Collected data entries:
+++
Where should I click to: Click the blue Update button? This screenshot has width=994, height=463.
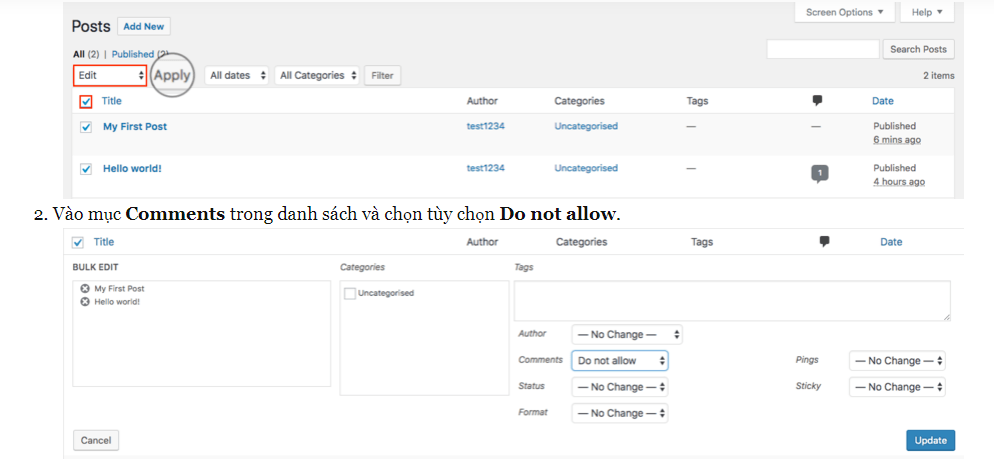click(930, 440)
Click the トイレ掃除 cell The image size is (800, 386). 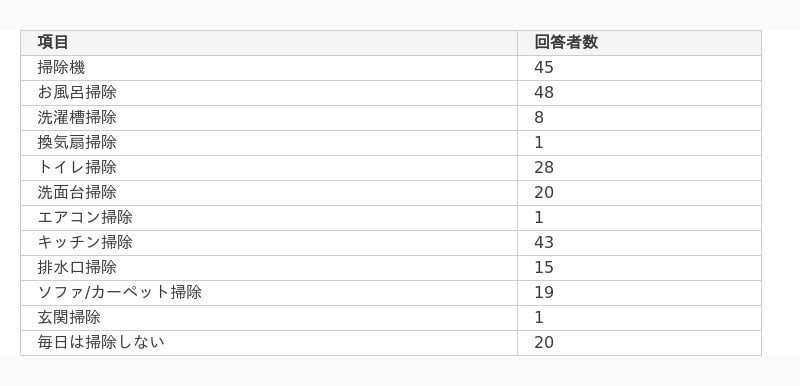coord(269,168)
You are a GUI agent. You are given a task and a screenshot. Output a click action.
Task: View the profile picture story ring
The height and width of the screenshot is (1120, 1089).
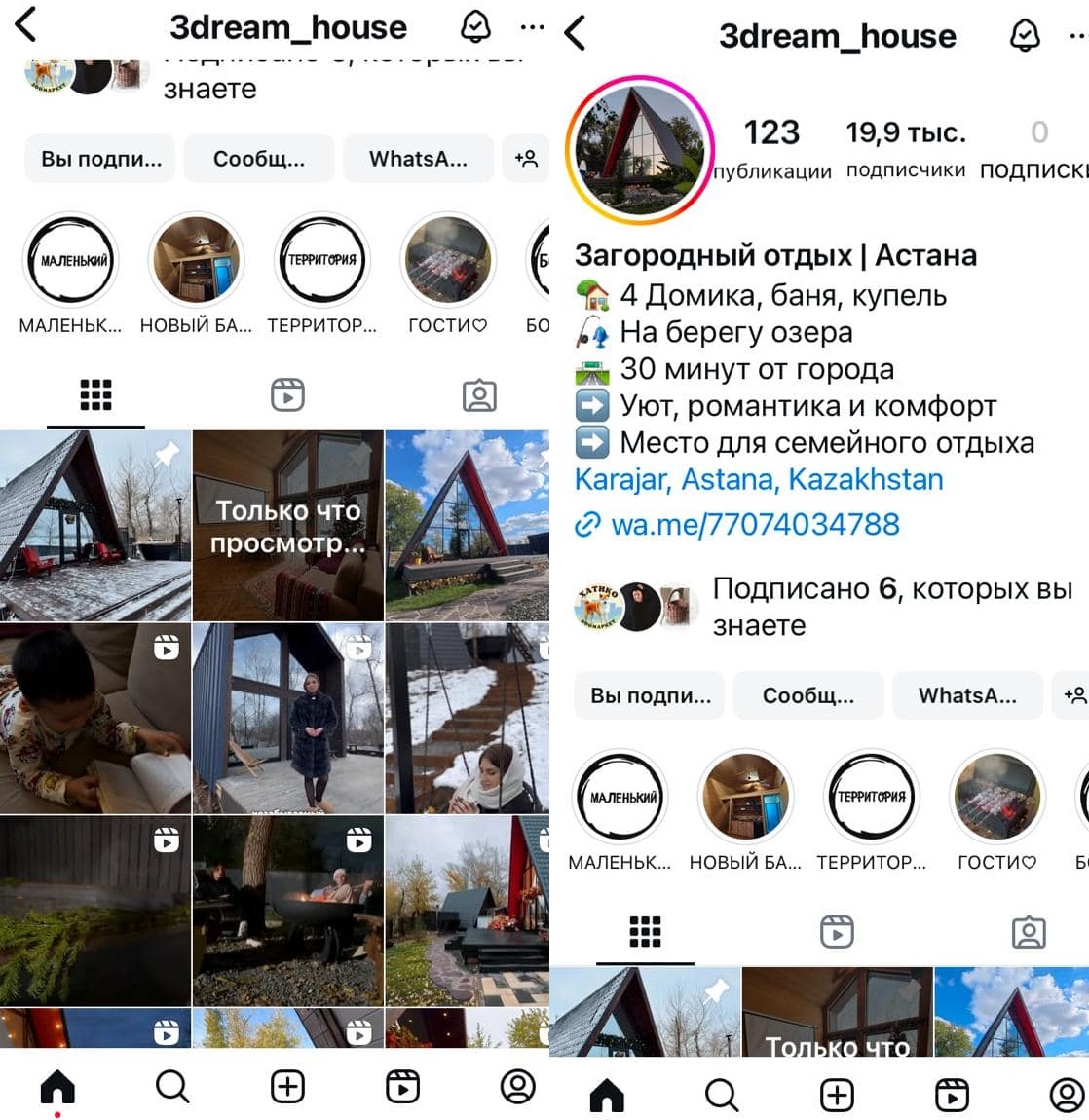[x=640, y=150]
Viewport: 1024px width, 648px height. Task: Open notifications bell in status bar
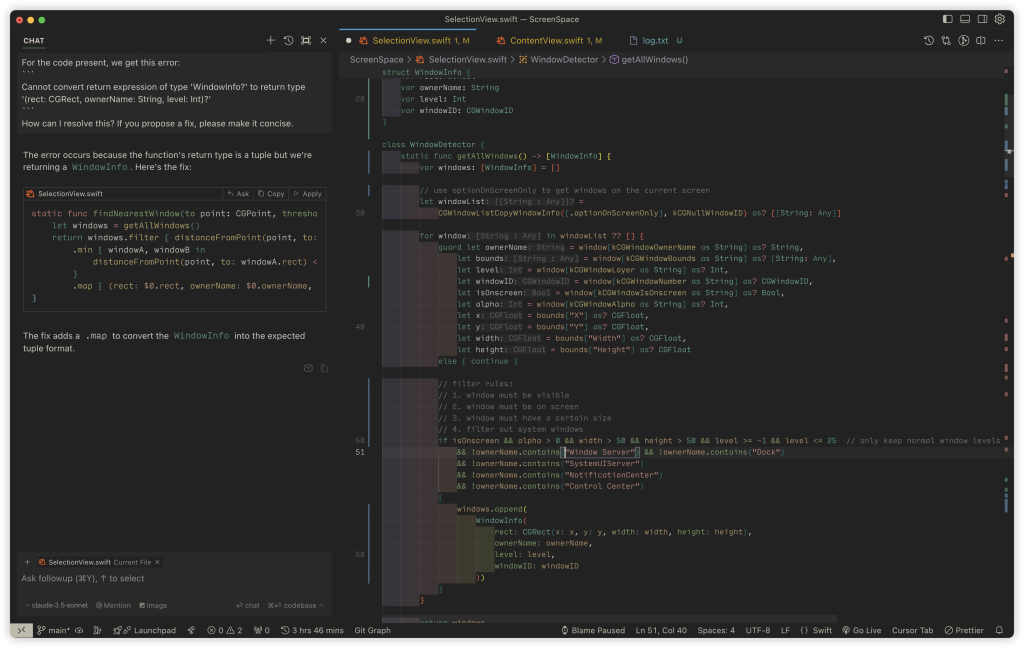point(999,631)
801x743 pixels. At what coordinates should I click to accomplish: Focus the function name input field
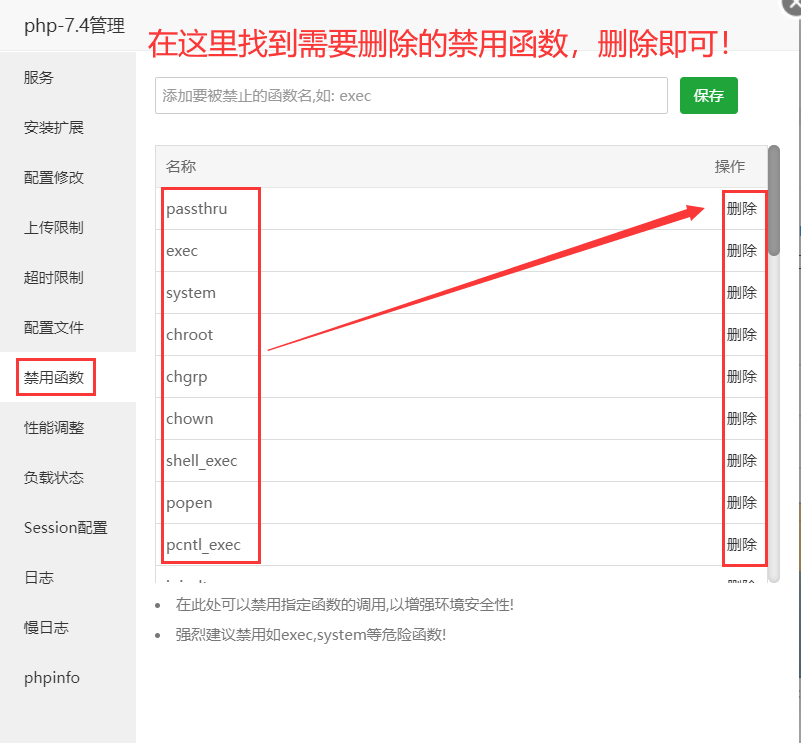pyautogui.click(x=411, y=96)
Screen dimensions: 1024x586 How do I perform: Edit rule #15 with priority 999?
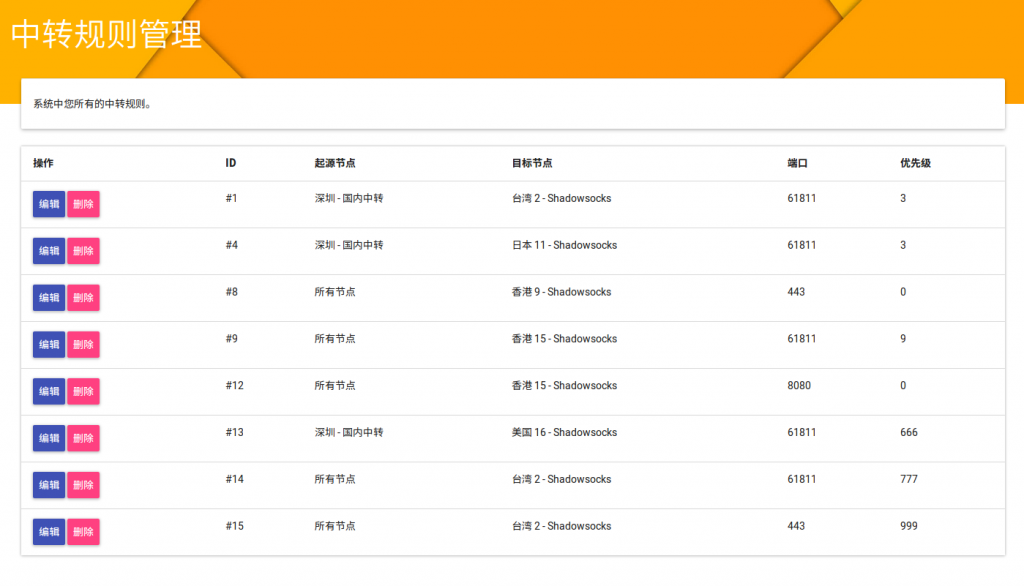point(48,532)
+++
▶ WHAT THIS TASK INVOLVES: With the pictures left out, copy exactly the lines from the one containing "801x743 pixels. At" through the last line of the data.

▶ ANSWER TO THIS EXERCISE:
801x743 pixels. At what coordinates should I click to accomplish: Focus the function name input field
pyautogui.click(x=411, y=96)
Screen dimensions: 1024x586 How do I perform: Edit rule #15 with priority 999?
point(48,532)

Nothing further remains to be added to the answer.